Kein gelernter, sondern ein berufener Schriftsteller

Boualem Sansal hat sich jedoch nicht schon immer für das Schreiben von Romanen interessiert. Er fühlte sich mehr zur Ökonomie seines Landes hingezogen und studierte auch dieses Fachgebiet. 1992 wurde er dann Berater des Handelsministeriums und vier Jahre später stand er auf dem Höhepunkt seiner politische Laufbahn: Er wurde Generaldirektor im Ministerium für Industrie und Umstrukturierung. Kurz darauf entdeckte er die Vielfalt am Schreiben, begeisterte sich für die Meinungs- und Gedankenfreiheit und veröffentlichte unter einem Pseudonym einige Werke. Doch schnell geriet er in Konflikt mit dem Staat, denn das Buch "Der Schwur der Barbaren" und weitere Werke, die er bewusst unter seinem Namen präsentierte, stießen in der Regierung auf Missverständnis und Wut. Wegen seiner Kritik an den algerischen Zuständen und den politischen Verhältnissen beurlaubt der Staat Sansal zunächst und entließ ihn dann endgültig aus dem Staatsdienst.

Seit er nach seiner Kündigung ausschließlich als Schriftsteller tätig ist, beschäftigt sich Sansal vor allem mit historischen Stoffen.
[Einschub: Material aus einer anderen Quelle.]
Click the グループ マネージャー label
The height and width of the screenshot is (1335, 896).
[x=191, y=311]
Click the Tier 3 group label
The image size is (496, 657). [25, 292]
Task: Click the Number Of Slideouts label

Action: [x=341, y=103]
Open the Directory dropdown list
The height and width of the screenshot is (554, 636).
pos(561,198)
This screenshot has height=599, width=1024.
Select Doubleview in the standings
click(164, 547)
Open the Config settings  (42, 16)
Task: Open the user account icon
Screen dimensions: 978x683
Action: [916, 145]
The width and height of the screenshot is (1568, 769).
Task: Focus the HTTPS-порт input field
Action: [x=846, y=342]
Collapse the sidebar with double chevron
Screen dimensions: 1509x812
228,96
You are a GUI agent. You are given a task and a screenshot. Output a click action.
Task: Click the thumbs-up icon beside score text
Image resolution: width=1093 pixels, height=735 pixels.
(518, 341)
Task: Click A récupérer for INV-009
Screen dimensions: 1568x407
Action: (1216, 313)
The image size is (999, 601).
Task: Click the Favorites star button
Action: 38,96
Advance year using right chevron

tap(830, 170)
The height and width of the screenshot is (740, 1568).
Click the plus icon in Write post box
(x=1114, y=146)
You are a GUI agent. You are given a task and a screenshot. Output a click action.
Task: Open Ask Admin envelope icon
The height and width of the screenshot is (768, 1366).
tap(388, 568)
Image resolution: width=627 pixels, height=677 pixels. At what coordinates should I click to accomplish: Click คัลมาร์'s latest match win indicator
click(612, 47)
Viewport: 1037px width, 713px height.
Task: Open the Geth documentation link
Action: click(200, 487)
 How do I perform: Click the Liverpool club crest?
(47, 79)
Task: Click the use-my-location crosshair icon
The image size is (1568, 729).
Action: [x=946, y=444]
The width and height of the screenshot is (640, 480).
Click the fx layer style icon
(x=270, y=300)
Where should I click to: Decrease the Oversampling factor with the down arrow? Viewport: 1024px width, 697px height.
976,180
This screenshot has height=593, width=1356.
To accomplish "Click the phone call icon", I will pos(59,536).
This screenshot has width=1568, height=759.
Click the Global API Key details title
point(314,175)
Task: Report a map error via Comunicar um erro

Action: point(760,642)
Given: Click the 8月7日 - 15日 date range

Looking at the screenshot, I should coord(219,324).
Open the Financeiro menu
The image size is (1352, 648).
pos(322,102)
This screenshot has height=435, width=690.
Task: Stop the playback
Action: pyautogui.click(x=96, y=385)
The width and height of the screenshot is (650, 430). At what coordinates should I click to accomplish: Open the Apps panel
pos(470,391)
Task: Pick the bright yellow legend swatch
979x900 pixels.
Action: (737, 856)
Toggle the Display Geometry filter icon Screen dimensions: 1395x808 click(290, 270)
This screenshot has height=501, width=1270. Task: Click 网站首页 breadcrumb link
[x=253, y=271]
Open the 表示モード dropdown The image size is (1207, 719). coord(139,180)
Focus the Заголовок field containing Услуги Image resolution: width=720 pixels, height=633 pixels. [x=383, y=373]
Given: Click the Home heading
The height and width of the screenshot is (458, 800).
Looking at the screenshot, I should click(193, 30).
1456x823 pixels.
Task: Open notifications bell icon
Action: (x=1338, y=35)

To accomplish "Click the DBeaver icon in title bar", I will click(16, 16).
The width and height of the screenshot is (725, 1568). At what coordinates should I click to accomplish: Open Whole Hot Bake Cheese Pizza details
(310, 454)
So wurde 2008 der Roman "La village de l'allemand ou Le journal des fréres Schiller" (dt. Das Dorf des Deutschen) veröffentlicht, der von der - nicht geklärten - Beteiligung ehemaliger deutscher Nazis an der Ausbildung der Befreiungsbewegung im algerischen Bürgerkrieg erzählt und die Auswirkung des Krieges auf ein Dorf beschreibt. In seinem gesamten Werk setzt sich der renommierte Autor auf bisher ungehörte Weise mit der politischen Situation wie dem Bürgerkrieg in Algerien auseinander und macht deutlich, dass Europa mit den Verhältnissen in Nordafrika durchaus zu tun hatte.

Es ist tatsächlich der erste Roman aus dem arabischen Raum, der sich mit dem Holocaust auseinandersetzt.

Der Friedenspreis ehrt Tabubrecher

In der offiziellen Preisbegründung beschreibt die Jury Boualem als einen "leidenschaftlichen Erzähler, geistreich und mitfühlend". Aber eben auch als einen, der durch seinen Ruf nach Demokratie, Freiheit und freier Meinungsäußerung viel Mut habe, offene Kritik an den politischen und sozialen Verhältnissen zu üben. Wie Orhan Pamuk, der 2005 als türkischer Schriftsteller den Preis gewann, ist Boualem Sansal ein Tabubrecher im Geist der Aufklärung: Der Friedenspreis geht also an einen Revolutionär der Rede.

Sansal lebt heute immer noch mit seiner Frau und zwei erwachsenen Töchtern in Bourmerdés bei Algier. Diese Tatsache, dass er trotz vieler Anfeindungen und des Verbots seiner Bücher in Algerien geblieben ist und sich weiterhin in die politischen Gegebenheiten einmischt, hat ihm viel Ansehen in seinem Heimatland bei seinen Anhängern gebracht. So kann er am 16.Oktober zum Abschluss der Frankfurter Buchmesse die Auszeichnung, die zur Verwirklichung des Friedensgedankens beitragen soll, ohne Befürchtungen eines Witzes und ohne Selbstzweifel annehmen.